EXERCISE DESCRIPTION -> Reproduce every one of the entries below word for word, changing nothing.

-*-*-

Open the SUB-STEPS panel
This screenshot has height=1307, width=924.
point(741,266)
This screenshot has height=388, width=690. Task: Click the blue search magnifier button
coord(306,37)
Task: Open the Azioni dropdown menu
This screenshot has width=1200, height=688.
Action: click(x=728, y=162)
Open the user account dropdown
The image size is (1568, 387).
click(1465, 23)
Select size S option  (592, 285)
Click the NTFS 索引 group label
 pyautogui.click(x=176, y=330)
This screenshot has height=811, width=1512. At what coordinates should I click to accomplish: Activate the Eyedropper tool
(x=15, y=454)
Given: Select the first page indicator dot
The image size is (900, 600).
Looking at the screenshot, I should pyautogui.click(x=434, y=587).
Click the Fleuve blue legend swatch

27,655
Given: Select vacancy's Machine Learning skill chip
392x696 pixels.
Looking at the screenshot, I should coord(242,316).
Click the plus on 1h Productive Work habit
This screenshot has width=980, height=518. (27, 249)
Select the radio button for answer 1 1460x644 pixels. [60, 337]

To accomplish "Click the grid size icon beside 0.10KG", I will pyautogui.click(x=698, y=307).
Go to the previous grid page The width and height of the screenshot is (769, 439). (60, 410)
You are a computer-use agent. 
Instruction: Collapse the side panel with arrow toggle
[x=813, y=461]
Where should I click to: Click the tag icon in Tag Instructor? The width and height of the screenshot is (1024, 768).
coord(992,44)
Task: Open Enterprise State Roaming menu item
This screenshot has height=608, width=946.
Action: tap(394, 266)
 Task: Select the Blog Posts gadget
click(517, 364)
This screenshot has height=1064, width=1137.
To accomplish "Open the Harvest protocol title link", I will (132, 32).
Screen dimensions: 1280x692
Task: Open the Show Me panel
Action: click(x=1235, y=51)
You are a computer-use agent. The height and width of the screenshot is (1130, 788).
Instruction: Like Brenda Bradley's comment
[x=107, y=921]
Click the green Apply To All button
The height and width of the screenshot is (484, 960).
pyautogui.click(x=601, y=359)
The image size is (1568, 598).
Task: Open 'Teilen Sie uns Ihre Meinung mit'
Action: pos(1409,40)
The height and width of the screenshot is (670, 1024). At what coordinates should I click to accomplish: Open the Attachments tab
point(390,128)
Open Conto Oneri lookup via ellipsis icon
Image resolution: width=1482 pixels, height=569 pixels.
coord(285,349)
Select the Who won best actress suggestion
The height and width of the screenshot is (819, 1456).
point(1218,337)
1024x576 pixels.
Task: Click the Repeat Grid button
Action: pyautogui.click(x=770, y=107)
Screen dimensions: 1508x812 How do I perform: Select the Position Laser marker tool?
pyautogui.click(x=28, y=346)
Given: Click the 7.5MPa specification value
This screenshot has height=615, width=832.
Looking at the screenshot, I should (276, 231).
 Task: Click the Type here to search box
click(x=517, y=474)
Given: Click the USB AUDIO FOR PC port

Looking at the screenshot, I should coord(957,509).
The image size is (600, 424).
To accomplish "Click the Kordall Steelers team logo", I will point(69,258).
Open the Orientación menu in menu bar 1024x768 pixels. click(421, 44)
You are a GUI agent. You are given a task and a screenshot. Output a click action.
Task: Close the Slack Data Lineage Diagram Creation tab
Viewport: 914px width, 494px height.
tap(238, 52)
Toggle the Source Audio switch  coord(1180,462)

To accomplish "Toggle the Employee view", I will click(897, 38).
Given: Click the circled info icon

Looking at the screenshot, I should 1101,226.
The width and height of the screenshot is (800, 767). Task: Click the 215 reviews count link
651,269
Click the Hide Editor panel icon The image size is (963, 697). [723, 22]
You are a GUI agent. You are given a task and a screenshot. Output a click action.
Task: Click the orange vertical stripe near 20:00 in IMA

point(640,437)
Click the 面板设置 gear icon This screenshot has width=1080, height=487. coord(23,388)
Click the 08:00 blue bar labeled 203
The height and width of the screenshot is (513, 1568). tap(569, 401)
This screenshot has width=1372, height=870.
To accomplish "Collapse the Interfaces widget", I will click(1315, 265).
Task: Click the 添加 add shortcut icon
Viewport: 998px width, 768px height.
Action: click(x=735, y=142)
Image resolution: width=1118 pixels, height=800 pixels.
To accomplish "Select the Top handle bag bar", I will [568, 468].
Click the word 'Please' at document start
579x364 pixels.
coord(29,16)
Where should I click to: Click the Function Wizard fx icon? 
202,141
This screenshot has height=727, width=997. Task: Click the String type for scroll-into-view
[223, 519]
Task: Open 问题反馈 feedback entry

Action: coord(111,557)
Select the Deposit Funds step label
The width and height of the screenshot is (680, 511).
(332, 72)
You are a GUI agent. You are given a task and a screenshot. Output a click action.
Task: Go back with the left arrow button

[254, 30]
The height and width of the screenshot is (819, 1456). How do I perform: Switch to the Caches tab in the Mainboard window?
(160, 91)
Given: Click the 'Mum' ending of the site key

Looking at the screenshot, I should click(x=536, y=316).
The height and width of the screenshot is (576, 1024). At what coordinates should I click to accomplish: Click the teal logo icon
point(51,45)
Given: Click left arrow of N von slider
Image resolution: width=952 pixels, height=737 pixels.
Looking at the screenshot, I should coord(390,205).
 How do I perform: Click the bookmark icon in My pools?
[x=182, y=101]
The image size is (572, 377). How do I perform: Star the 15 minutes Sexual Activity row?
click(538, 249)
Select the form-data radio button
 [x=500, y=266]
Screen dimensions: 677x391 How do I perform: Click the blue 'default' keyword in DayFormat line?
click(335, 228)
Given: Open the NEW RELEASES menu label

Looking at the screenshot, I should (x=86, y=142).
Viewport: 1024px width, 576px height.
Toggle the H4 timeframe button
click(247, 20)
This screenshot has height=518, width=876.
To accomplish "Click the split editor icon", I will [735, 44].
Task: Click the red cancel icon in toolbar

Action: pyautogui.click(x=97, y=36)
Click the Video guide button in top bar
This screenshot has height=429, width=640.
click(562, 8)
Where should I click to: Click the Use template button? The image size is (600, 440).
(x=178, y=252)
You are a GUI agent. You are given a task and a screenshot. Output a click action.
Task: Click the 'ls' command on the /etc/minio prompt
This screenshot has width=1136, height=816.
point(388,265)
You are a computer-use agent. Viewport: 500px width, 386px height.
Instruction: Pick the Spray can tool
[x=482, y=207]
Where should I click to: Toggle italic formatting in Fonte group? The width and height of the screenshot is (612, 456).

-*-*-

COMPLETED TASK ->
Open the SUB-STEPS panel
This screenshot has height=1307, width=924.
point(741,266)
This screenshot has height=388, width=690. Task: Click the blue search magnifier button
coord(306,37)
Task: Open the Azioni dropdown menu
This screenshot has width=1200, height=688.
Action: click(x=728, y=162)
Open the user account dropdown
The image size is (1568, 387).
click(1465, 23)
Select size S option  (592, 285)
Click the NTFS 索引 group label
 pyautogui.click(x=176, y=330)
This screenshot has height=811, width=1512. At what coordinates should I click to accomplish: Activate the Eyedropper tool
(x=15, y=454)
Given: Select the first page indicator dot
The image size is (900, 600).
Looking at the screenshot, I should pyautogui.click(x=434, y=587).
Click the Fleuve blue legend swatch

27,655
Given: Select vacancy's Machine Learning skill chip
392x696 pixels.
Looking at the screenshot, I should coord(242,316).
Click the plus on 1h Productive Work habit
This screenshot has width=980, height=518. (27, 249)
Select the radio button for answer 1 1460x644 pixels. [60, 337]

To accomplish "Click the grid size icon beside 0.10KG", I will pyautogui.click(x=698, y=307).
Go to the previous grid page The width and height of the screenshot is (769, 439). (60, 410)
You are a computer-use agent. 
Instruction: Collapse the side panel with arrow toggle
[x=813, y=461]
Where should I click to: Click the tag icon in Tag Instructor? The width and height of the screenshot is (1024, 768).
coord(992,44)
Task: Open Enterprise State Roaming menu item
This screenshot has height=608, width=946.
Action: tap(394, 266)
 Task: Select the Blog Posts gadget
click(517, 364)
This screenshot has height=1064, width=1137.
To accomplish "Open the Harvest protocol title link", I will (132, 32).
Screen dimensions: 1280x692
Task: Open the Show Me panel
Action: click(x=1235, y=51)
You are a computer-use agent. The height and width of the screenshot is (1130, 788).
Instruction: Like Brenda Bradley's comment
[x=107, y=921]
Click the green Apply To All button
The height and width of the screenshot is (484, 960).
pyautogui.click(x=601, y=359)
The image size is (1568, 598).
Task: Open 'Teilen Sie uns Ihre Meinung mit'
Action: pos(1409,40)
The height and width of the screenshot is (670, 1024). At what coordinates should I click to accomplish: Open the Attachments tab
point(390,128)
Open Conto Oneri lookup via ellipsis icon
Image resolution: width=1482 pixels, height=569 pixels.
coord(285,349)
Select the Who won best actress suggestion
The height and width of the screenshot is (819, 1456).
point(1218,337)
1024x576 pixels.
Task: Click the Repeat Grid button
Action: pyautogui.click(x=770, y=107)
Screen dimensions: 1508x812 How do I perform: Select the Position Laser marker tool?
pyautogui.click(x=28, y=346)
Given: Click the 7.5MPa specification value
This screenshot has height=615, width=832.
Looking at the screenshot, I should (276, 231).
 Task: Click the Type here to search box
click(x=517, y=474)
Given: Click the USB AUDIO FOR PC port

Looking at the screenshot, I should coord(957,509).
The image size is (600, 424).
To accomplish "Click the Kordall Steelers team logo", I will point(69,258).
Open the Orientación menu in menu bar 1024x768 pixels. click(421, 44)
You are a GUI agent. You are given a task and a screenshot. Output a click action.
Task: Close the Slack Data Lineage Diagram Creation tab
Viewport: 914px width, 494px height.
tap(238, 52)
Toggle the Source Audio switch  coord(1180,462)

To accomplish "Toggle the Employee view", I will click(897, 38).
Given: Click the circled info icon

Looking at the screenshot, I should 1101,226.
The width and height of the screenshot is (800, 767). Task: Click the 215 reviews count link
651,269
Click the Hide Editor panel icon The image size is (963, 697). [723, 22]
You are a GUI agent. You are given a task and a screenshot. Output a click action.
Task: Click the orange vertical stripe near 20:00 in IMA

point(640,437)
Click the 面板设置 gear icon This screenshot has width=1080, height=487. coord(23,388)
Click the 08:00 blue bar labeled 203
The height and width of the screenshot is (513, 1568). tap(569, 401)
This screenshot has width=1372, height=870.
To accomplish "Collapse the Interfaces widget", I will click(1315, 265).
Task: Click the 添加 add shortcut icon
Viewport: 998px width, 768px height.
Action: click(x=735, y=142)
Image resolution: width=1118 pixels, height=800 pixels.
To accomplish "Select the Top handle bag bar", I will [568, 468].
Click the word 'Please' at document start
579x364 pixels.
coord(29,16)
Where should I click to: Click the Function Wizard fx icon? 
202,141
This screenshot has height=727, width=997. Task: Click the String type for scroll-into-view
[223, 519]
Task: Open 问题反馈 feedback entry

Action: coord(111,557)
Select the Deposit Funds step label
The width and height of the screenshot is (680, 511).
(332, 72)
You are a GUI agent. You are given a task and a screenshot. Output a click action.
Task: Go back with the left arrow button

[254, 30]
The height and width of the screenshot is (819, 1456). How do I perform: Switch to the Caches tab in the Mainboard window?
(160, 91)
Given: Click the 'Mum' ending of the site key

Looking at the screenshot, I should click(x=536, y=316).
The height and width of the screenshot is (576, 1024). At what coordinates should I click to accomplish: Click the teal logo icon
point(51,45)
Given: Click left arrow of N von slider
Image resolution: width=952 pixels, height=737 pixels.
Looking at the screenshot, I should coord(390,205).
 How do I perform: Click the bookmark icon in My pools?
[x=182, y=101]
The image size is (572, 377). How do I perform: Star the 15 minutes Sexual Activity row?
click(538, 249)
Select the form-data radio button
 [x=500, y=266]
Screen dimensions: 677x391 How do I perform: Click the blue 'default' keyword in DayFormat line?
click(335, 228)
Given: Open the NEW RELEASES menu label

Looking at the screenshot, I should (x=86, y=142).
Viewport: 1024px width, 576px height.
Toggle the H4 timeframe button
click(247, 20)
This screenshot has height=518, width=876.
To accomplish "Click the split editor icon", I will [735, 44].
Task: Click the red cancel icon in toolbar

Action: pyautogui.click(x=97, y=36)
Click the Video guide button in top bar
This screenshot has height=429, width=640.
click(562, 8)
Where should I click to: Click the Use template button? The image size is (600, 440).
(x=178, y=252)
You are a GUI agent. You are given a task and a screenshot. Output a click action.
Task: Click the 'ls' command on the /etc/minio prompt
This screenshot has width=1136, height=816.
point(388,265)
You are a computer-use agent. Viewport: 500px width, 386px height.
Instruction: Pick the Spray can tool
[x=482, y=207]
Where should I click to: Toggle italic formatting in Fonte group? The width and height of the screenshot is (612, 456).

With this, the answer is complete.